Trincheiras

João Frazão

Não se pretende com estas linhas fazer julgamentos em praça pública nem antecipar conclusões que à justiça caberá, até porque o problema principal não são os protagonistas, são as políticas e os interesses a que servem.

Dizem-nos que um dos empresários da moda, protótipo dos empreendedores nacionais, exemplo de sucesso no capitalismo luso e vedeta de televisão, dono de uma grande empresa de turismo a operar no Douro, está indiciado por crimes económicos, entre outros no caso da compra do navio Atlântida.

Acontece que a história do Atlântida está envolta em muitos outros episódios que atingiram foros de crimes de lesa pátria, com importante papel da destruição da empresa pública. Estaleiros Navais de Viana do Castelo, entregue por tuta e meia a outros protagonistas do nacional novo-riquismo.

Repare-se que o Atlântida era, reconhecidamente, uma jóia, a que aliás os operários dos ENVC habituaram o País ao longo de décadas, construída por encomenda da empresa regional dos Açores que fazia a ligação entre ilhas e foi rejeitado depois de pedidos suplementares do comprador terem levado a uma diferença na potência que conseguiu atingir nas provas de mar.

Quem foram os que, no Governo da República, fizeram vista grossa a uma tal birra que levaria os ENVC a ter de devolver valores adiantados e a ficar com um navio feito propositadamente para ali?

Quem foram os que, no Governo Regional, pactuaram com a decisão da administração da empresa regional, sabendo os custos que isso teria para o País?

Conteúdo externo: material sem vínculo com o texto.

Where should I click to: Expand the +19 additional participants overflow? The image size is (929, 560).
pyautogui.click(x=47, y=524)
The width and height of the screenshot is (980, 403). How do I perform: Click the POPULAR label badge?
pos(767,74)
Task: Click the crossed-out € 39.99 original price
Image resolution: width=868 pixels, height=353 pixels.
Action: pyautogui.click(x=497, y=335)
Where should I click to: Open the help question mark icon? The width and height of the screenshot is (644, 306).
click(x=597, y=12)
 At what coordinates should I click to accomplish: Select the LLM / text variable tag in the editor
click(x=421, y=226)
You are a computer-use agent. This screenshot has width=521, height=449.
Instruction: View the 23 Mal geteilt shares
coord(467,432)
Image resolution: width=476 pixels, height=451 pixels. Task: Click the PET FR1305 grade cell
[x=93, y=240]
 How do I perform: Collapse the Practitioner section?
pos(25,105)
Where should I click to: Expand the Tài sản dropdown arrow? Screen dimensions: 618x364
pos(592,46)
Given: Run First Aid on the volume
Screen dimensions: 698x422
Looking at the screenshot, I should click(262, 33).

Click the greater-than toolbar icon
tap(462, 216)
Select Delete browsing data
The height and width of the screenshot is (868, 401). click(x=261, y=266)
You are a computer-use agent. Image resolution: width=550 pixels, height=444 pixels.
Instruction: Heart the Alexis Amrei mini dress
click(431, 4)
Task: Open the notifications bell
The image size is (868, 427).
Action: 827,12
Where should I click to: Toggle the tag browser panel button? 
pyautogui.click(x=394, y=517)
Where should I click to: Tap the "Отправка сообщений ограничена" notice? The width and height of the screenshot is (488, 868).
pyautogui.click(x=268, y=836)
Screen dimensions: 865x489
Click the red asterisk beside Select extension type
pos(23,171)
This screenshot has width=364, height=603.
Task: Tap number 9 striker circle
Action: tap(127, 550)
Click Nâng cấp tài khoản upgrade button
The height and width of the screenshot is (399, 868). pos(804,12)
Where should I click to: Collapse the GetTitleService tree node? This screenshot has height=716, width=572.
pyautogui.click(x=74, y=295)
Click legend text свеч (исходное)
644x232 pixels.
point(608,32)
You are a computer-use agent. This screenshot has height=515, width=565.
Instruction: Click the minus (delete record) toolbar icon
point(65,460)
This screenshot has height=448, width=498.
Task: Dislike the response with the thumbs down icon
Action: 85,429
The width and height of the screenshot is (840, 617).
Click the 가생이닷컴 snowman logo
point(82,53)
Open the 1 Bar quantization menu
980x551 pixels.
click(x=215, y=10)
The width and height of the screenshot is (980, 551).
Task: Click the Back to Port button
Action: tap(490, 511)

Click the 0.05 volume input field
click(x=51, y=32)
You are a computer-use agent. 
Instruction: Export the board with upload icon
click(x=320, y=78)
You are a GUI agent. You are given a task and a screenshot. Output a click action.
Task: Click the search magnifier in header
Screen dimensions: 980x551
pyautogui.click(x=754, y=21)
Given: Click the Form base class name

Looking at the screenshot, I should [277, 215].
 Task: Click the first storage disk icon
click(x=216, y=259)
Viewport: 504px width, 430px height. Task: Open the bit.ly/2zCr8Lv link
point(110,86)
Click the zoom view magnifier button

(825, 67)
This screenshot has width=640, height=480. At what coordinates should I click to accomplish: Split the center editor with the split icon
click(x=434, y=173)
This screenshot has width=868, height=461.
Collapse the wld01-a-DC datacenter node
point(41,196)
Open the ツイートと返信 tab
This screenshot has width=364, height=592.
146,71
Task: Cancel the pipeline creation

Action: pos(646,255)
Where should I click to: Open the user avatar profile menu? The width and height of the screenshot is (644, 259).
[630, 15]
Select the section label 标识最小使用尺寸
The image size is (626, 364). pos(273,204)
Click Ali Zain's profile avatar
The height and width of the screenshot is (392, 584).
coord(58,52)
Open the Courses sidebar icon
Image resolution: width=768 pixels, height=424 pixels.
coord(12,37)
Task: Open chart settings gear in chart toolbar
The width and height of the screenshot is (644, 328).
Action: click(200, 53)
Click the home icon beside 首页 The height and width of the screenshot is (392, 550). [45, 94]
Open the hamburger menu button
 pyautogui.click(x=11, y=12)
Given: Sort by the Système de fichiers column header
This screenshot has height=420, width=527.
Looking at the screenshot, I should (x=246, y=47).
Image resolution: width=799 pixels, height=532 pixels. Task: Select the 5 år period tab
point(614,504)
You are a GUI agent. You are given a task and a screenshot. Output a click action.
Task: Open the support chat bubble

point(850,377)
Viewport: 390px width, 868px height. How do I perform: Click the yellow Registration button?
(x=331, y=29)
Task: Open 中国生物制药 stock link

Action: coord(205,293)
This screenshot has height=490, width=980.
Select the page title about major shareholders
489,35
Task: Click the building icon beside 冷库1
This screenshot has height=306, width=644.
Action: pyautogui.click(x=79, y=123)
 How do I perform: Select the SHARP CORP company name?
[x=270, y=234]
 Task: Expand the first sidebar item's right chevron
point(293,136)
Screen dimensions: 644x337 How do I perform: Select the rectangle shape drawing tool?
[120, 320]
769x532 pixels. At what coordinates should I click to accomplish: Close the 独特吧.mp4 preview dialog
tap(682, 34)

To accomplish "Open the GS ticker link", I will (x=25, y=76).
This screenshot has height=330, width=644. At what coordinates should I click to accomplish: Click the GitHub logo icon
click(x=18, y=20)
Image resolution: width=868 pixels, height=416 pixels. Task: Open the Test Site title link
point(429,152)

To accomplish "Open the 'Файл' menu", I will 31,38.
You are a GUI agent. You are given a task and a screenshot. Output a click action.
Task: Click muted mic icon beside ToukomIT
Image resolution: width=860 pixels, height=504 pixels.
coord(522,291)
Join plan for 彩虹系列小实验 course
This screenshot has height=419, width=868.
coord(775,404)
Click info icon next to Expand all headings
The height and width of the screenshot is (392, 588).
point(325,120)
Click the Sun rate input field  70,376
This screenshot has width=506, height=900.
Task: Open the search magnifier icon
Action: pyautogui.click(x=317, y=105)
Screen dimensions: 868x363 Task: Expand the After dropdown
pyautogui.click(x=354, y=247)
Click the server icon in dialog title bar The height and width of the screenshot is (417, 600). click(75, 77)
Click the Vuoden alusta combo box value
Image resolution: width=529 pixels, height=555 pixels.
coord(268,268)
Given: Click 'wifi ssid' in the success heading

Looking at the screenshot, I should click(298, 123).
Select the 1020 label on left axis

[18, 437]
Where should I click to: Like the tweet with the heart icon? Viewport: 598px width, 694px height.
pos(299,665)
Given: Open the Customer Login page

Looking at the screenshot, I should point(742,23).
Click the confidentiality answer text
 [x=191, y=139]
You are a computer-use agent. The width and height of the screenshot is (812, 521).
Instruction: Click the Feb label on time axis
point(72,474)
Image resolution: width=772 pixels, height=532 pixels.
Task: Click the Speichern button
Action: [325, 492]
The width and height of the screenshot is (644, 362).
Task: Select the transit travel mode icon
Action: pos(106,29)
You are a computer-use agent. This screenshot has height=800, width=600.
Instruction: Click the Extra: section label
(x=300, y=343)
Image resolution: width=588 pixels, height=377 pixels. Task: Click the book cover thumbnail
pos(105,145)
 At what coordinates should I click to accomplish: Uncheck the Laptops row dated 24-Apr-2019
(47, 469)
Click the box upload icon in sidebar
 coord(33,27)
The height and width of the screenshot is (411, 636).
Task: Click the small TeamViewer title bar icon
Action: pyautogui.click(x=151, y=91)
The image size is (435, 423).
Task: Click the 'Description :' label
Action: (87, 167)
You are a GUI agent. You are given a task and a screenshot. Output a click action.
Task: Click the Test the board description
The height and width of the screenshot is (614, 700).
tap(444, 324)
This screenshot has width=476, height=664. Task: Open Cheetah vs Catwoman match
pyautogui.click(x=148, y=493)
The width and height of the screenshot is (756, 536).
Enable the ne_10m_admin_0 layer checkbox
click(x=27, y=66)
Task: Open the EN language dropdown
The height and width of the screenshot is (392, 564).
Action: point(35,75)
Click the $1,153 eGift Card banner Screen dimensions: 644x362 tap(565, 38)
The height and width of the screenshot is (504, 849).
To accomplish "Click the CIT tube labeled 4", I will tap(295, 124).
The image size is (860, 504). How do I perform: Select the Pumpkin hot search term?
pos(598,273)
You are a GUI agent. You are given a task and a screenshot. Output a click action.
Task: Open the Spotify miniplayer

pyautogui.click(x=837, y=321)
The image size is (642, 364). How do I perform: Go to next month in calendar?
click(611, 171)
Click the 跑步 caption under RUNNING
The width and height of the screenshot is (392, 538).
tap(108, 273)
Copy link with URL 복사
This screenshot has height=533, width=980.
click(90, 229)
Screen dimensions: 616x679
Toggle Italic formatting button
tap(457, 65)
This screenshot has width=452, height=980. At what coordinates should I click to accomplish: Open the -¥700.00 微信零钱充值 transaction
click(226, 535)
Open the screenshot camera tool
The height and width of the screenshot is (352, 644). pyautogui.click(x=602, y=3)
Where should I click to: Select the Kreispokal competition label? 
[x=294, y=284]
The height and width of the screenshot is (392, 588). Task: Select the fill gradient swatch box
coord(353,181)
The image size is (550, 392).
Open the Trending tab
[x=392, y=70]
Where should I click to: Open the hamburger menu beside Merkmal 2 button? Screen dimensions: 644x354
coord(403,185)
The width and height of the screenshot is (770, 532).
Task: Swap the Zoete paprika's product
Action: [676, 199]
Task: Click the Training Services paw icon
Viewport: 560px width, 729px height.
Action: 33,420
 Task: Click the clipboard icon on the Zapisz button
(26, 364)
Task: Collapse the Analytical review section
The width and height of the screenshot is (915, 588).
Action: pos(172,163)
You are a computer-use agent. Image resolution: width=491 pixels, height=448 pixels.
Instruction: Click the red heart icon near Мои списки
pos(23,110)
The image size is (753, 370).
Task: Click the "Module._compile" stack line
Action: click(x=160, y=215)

Quem foram os que entregaram o navio ao desbarato, exactamente como fizeram com os próprios estaleiros?

Quem foram, e ao serviço de quem, ao longo de anos, os que urdiram a teia de descapitalização dos ENVC, de limitação das suas actividades, de desprezo pelos seus melhores activos, os trabalhadores?

As respostas são as do costume. À vez, PS, PSD e CDS revezaram-se na destruição de uma das mais importantes empresas nacionais, que assegurava à região de Viana do Castelo uma vida e uma receita que agora estão condicionadas pelos interesses do lucro privado.

A história do capitalismo é esta. Como de novo está bem de ver, no processo da entrega dos aeroportos nacionais à Vinci, o capital usa sempre os seus representantes políticos para assegurar a acumulação da riqueza. E há os que, como o PCP, se posicionam sem dúvidas ou tibiezas do lado dos trabalhadores e da produção nacional.

Hoje continuamos todos nas mesmas trincheiras.